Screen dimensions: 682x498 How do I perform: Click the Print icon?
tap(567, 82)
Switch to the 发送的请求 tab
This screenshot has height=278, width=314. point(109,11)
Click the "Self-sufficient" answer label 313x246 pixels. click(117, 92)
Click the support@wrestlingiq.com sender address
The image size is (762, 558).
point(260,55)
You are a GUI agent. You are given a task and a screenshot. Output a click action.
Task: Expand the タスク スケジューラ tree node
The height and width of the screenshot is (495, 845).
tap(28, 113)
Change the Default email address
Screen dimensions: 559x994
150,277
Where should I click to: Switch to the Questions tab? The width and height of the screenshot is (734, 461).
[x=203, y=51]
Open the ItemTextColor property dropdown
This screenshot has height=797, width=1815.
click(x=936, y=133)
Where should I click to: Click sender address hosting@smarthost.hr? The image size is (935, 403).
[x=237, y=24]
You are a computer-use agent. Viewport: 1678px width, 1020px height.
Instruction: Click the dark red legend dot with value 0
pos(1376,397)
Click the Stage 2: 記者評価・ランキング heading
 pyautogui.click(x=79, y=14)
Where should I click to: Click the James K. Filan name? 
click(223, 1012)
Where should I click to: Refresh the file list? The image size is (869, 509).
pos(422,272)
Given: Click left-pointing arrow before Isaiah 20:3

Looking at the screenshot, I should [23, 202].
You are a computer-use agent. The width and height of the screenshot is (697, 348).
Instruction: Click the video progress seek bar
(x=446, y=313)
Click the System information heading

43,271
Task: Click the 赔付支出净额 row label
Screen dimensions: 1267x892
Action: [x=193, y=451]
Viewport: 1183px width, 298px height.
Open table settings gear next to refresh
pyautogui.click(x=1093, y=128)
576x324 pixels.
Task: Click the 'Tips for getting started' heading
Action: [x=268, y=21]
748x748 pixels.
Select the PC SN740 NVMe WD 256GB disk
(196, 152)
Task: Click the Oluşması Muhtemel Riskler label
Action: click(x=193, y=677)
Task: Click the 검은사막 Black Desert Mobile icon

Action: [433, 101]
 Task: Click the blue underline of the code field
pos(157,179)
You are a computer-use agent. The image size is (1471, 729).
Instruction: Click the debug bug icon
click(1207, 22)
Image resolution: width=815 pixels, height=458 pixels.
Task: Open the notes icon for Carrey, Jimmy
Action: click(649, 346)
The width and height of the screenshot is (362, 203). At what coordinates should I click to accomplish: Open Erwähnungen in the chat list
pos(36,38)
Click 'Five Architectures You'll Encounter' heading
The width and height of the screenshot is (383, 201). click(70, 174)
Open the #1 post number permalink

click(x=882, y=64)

Assignment
Every record above must be set down again, word for word.

Solved problem
Screen dimensions: 682x498 How do I perform: Click the Print icon?
tap(567, 82)
Switch to the 发送的请求 tab
This screenshot has height=278, width=314. point(109,11)
Click the "Self-sufficient" answer label 313x246 pixels. click(117, 92)
Click the support@wrestlingiq.com sender address
The image size is (762, 558).
point(260,55)
You are a GUI agent. You are given a task and a screenshot. Output a click action.
Task: Expand the タスク スケジューラ tree node
The height and width of the screenshot is (495, 845).
tap(28, 113)
Change the Default email address
Screen dimensions: 559x994
150,277
Where should I click to: Switch to the Questions tab? The width and height of the screenshot is (734, 461).
[x=203, y=51]
Open the ItemTextColor property dropdown
This screenshot has height=797, width=1815.
click(x=936, y=133)
Where should I click to: Click sender address hosting@smarthost.hr? The image size is (935, 403).
[x=237, y=24]
You are a computer-use agent. Viewport: 1678px width, 1020px height.
Instruction: Click the dark red legend dot with value 0
pos(1376,397)
Click the Stage 2: 記者評価・ランキング heading
 pyautogui.click(x=79, y=14)
Where should I click to: Click the James K. Filan name? 
click(223, 1012)
Where should I click to: Refresh the file list? The image size is (869, 509).
pos(422,272)
Given: Click left-pointing arrow before Isaiah 20:3

Looking at the screenshot, I should [23, 202].
You are a computer-use agent. The width and height of the screenshot is (697, 348).
Instruction: Click the video progress seek bar
(x=446, y=313)
Click the System information heading

43,271
Task: Click the 赔付支出净额 row label
Screen dimensions: 1267x892
Action: [x=193, y=451]
Viewport: 1183px width, 298px height.
Open table settings gear next to refresh
pyautogui.click(x=1093, y=128)
576x324 pixels.
Task: Click the 'Tips for getting started' heading
Action: [x=268, y=21]
748x748 pixels.
Select the PC SN740 NVMe WD 256GB disk
(196, 152)
Task: Click the Oluşması Muhtemel Riskler label
Action: click(x=193, y=677)
Task: Click the 검은사막 Black Desert Mobile icon

Action: [433, 101]
 Task: Click the blue underline of the code field
pos(157,179)
You are a computer-use agent. The image size is (1471, 729).
Instruction: Click the debug bug icon
click(1207, 22)
Image resolution: width=815 pixels, height=458 pixels.
Task: Open the notes icon for Carrey, Jimmy
Action: click(649, 346)
The width and height of the screenshot is (362, 203). At what coordinates should I click to accomplish: Open Erwähnungen in the chat list
pos(36,38)
Click 'Five Architectures You'll Encounter' heading
The width and height of the screenshot is (383, 201). click(70, 174)
Open the #1 post number permalink

click(x=882, y=64)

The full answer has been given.